咖啡酸苯乙基酯缓解L02细胞脂毒性机制研究*

2021-11-16 03:30李亚萍吴凤萍王沐淇贾晓黎党双锁
实用肝脏病杂志 2021年6期
关键词:棕榈线粒体试剂盒

李亚萍,翟 嵩,王 媛,邓 江,吴凤萍,王沐淇,贾晓黎,李 梅,党双锁

有证据表明,脂肪酸是诱导非酒精性脂肪性肝病(non-alcoholic fatty liver disease,NAFLD)发生的重要因素[1-3]。过氧化物酶体增殖激活受体共激活因子1α(peroxisome proliferator-activated receptor coactivator 1α, PGC1α)参与了线粒体生物合成和线粒体氧化应激。在能量需求的情况下,这种核蛋白辅助转录因子调控了电子传递链、脂肪酸氧化、三羧酸循环和活性氧(reactive oxygen species, ROS)清除等一系列蛋白的表达过程。PGC1α也通过抑制核因子 κB(nuclear factor κB,NF-κB)参与了炎症反应的调控[4]。NAFLD患者肝脏PGC1α表达下降了40%,同时伴有线粒体功能异常、脂肪堆积和胰岛素抵抗[5,6]。小鼠肝组织脂肪含量与肝组织PGC1α表达呈正相关。在特异性敲除PGC1α小鼠,肝脏脂肪酸氧化显著降低,但却增加了胰岛素抵抗。PGC1α被认为是糖尿病和肥胖症重要的治疗靶点[7]。咖啡酸苯乙基酯(caffeic acid phenethyl ester,CAPE)是来源于蜜蜂蜂巢的一种酚类化合物,在肿瘤、炎症反应、氧化应激和免疫调节等方面都具有重要的保护作用[8]。CAPE能够改善胰岛素抵抗和脂肪肝形成,从而能够促进减重[9,10]。本研究采用棕榈酸酯处理L02肝细胞系建立脂肪堆积肝细胞模型,主要目的是探讨CAPE是否通过调控PGC1α表达发挥其抑制NAFLD形成的作用。通过研究发现,上调PGC1α信号通路,CAPE对棕榈酸酯诱导的肝脏L02细胞脂毒性具有有效的保护作用。

1 材料与方法

1.1 细胞与试剂 L02人正常肝细胞购自美国ATCC细胞公司; CAPE(Sigma公司);棕榈酸酯(Sigma公司);RNA提取试剂盒、反转录试剂盒、 2× Maxima SYBR Green/ROX qPCR Master Mix(南京诺唯赞生物科技有限公司);过氧化物歧化酶2(superoxide dismutase2, SOD2)、PGC1α和β-actin 的Real-time PCR 引物由北京擎科生物科技有限公司合成;检测肿瘤坏死因子α(tumor necrosis factor-α,TNF-α)和白介素6(interleukin-6,IL-6)的ELISA试剂盒( R&D公司);Mito-SOX Red购自Invitrogen公司; 抗PGC1α抗体(CST公司);抗Tubulin 抗体(Sigma公司);辣根过氧化物酶(HRP)标记的二抗、蛋白Marker、BCA蛋白定量试剂盒、化学发光液和甘油三酯(triglyceride, TG)检测试剂均购自美国Thermo公司;PGC1α shRNA和空载体慢病毒(西安天遇成生物科技有限公司)。
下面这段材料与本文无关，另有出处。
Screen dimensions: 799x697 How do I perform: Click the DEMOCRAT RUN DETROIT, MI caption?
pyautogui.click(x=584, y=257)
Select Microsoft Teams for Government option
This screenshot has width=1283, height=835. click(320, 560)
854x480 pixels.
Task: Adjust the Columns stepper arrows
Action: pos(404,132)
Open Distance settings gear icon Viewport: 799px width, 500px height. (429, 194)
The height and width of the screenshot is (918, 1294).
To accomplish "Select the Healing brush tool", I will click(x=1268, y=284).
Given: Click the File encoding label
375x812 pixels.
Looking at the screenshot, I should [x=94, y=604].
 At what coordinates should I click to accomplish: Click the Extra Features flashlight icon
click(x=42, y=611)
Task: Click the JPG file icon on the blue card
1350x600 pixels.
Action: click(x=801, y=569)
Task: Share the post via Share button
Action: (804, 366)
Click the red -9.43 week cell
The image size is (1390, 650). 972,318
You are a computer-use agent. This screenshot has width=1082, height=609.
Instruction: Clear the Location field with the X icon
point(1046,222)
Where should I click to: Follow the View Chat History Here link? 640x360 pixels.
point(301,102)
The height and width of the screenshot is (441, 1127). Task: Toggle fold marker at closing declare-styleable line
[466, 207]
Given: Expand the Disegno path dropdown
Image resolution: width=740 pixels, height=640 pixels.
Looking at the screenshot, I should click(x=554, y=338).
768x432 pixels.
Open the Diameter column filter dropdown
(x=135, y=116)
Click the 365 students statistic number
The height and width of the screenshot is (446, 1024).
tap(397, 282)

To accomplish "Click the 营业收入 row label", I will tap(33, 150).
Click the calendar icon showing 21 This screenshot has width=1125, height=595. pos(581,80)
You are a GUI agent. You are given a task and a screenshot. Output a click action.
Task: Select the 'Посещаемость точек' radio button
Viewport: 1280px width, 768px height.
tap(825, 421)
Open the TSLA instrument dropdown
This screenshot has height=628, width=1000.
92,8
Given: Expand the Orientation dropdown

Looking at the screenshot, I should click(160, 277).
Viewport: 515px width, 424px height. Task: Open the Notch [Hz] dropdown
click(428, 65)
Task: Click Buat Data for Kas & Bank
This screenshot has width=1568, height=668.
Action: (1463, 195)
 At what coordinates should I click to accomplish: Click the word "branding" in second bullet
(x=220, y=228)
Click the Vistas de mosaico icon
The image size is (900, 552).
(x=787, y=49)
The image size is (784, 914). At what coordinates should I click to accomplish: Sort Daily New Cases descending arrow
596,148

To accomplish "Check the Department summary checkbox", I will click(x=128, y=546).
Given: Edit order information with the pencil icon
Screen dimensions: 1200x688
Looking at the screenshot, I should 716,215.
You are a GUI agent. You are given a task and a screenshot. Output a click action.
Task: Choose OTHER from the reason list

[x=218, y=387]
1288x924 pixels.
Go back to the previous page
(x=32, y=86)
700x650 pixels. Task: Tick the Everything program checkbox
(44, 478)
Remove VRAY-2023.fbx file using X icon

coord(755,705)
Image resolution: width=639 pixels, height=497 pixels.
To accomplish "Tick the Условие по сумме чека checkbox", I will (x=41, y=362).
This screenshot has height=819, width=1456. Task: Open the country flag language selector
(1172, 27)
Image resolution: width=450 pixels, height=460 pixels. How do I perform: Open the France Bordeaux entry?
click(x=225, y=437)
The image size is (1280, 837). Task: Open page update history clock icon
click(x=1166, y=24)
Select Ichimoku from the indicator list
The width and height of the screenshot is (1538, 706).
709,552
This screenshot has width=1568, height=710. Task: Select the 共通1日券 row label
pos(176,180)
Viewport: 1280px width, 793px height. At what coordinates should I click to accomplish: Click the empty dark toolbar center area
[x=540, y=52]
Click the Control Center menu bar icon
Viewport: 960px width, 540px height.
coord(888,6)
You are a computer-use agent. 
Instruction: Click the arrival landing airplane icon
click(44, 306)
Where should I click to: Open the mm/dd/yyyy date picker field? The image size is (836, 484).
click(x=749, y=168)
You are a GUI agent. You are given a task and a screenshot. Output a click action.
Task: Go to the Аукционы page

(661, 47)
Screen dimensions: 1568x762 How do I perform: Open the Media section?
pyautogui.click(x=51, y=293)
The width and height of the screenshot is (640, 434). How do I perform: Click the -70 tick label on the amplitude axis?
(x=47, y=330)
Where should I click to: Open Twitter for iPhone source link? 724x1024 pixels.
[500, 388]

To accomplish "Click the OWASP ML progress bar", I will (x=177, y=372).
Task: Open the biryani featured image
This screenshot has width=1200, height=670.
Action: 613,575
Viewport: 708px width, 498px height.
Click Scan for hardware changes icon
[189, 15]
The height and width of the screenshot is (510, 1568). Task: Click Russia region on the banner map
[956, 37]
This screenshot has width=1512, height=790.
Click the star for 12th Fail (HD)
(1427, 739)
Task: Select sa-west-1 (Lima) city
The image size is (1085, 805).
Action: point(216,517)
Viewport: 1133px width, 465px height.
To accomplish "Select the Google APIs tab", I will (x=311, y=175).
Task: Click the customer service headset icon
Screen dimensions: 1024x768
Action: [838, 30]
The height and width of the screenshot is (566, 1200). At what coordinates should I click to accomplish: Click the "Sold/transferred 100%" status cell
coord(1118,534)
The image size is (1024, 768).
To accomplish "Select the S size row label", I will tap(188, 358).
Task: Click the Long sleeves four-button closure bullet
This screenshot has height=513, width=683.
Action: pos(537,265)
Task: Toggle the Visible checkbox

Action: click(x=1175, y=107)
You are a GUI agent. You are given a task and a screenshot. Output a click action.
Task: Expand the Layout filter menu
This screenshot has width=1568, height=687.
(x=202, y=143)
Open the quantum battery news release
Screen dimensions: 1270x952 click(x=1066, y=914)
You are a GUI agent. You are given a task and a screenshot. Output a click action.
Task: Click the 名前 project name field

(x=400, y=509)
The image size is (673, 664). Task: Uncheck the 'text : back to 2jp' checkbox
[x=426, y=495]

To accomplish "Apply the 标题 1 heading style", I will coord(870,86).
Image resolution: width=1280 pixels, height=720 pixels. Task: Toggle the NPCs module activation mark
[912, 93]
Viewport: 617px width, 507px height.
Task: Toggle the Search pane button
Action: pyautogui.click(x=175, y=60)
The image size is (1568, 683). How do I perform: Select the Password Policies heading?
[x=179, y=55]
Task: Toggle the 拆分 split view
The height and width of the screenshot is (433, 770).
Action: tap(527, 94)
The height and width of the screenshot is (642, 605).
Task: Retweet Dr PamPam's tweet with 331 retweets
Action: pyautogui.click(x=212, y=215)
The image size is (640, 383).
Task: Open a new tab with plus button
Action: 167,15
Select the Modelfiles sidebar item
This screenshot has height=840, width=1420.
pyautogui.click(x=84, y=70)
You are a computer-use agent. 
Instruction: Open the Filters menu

1.2 细胞培养与处理 在10%FBS高糖DMEM培养基,37°C、50 mL/L CO2培养箱中培养L02人源正常肝细胞和PGC1α敲减细胞系。这两种细胞分别设立高糖DMEM对照组、棕榈酸酯处理组(棕榈酸酯终浓度300 mM)、CAPE(CAPE终浓度10 μM)联合棕榈酸酯(棕榈酸酯终浓度300 mM)处理组,加入棕榈酸酯或棕榈酸酯联合CAPE培养细胞7 d。

1.3 PGC1α shRNA敲减细胞系的建立 PGC1α shRNA序列为5′-ATGACAGCTACGAGGAATAT-3′。接种野生型L02细胞于六孔板,待细胞50%融合时,按照MOI=80感染慢病毒,48 h后加入嘌呤霉素(puromycin)8 μg/ml,筛选2~3 d,后换正常完全培养基继续扩大培养。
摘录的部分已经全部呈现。